Every day I think of my friend A., who is in the midst of her second miscarriage. (You remember–I killed her baby with my selfishness.) And I never quite know whether to contact her. Does she need to be left alone? Is she sick and tired of thinking ceaselessly about her situation? Is she trying to stay focused on work? Is she going to get my e-mail (I am totally phobic about using the phone so would never call her) at a terrible time? And then I was reading hope4joy‘s post about the lack of support she’s gotten from her family and thought, SHIT, A. might very well be feeling equally abandoned! Simply because I am not one of those people who’s magically brilliant in these situations.
Basically, the amount of sadness I feel for her (and all of you who have been there…) incapacitates me.
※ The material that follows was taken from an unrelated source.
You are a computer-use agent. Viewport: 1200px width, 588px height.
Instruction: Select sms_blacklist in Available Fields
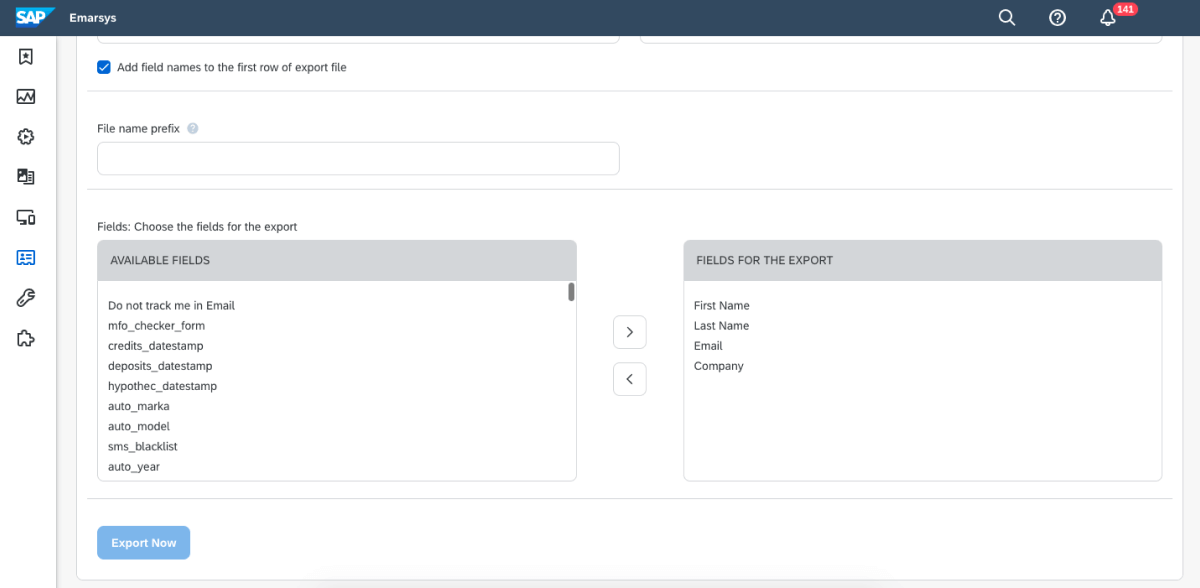143,446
So I wondered if you guys would be willing to tell me about the kinds of support that have helped you. Particularly those of you who have been through a loss, but really all of you. Of course you’re all going to say, It’s your comments, Bunny, that got me through those dark times. I know, I know. But surely there are other things.
What are the words that have actually eased your suffering, if only for a moment? How often did you want to hear from those who loved you? In what form? (I mean, how many times can I send her flowers with a note that promises things will get better someday? Is it time to shift to balloons or a clown?) At any given moment, what was the probability that you really didn’t want to be reminded of your loss or failed IVF cycle or negative test? (Could you ever actually forget it?) In short, what should I do to help my friend?
I’m afraid the answer is NOTHING WILL HELP. And I guess I know nothing really will. So perhaps the question is simply what should I do?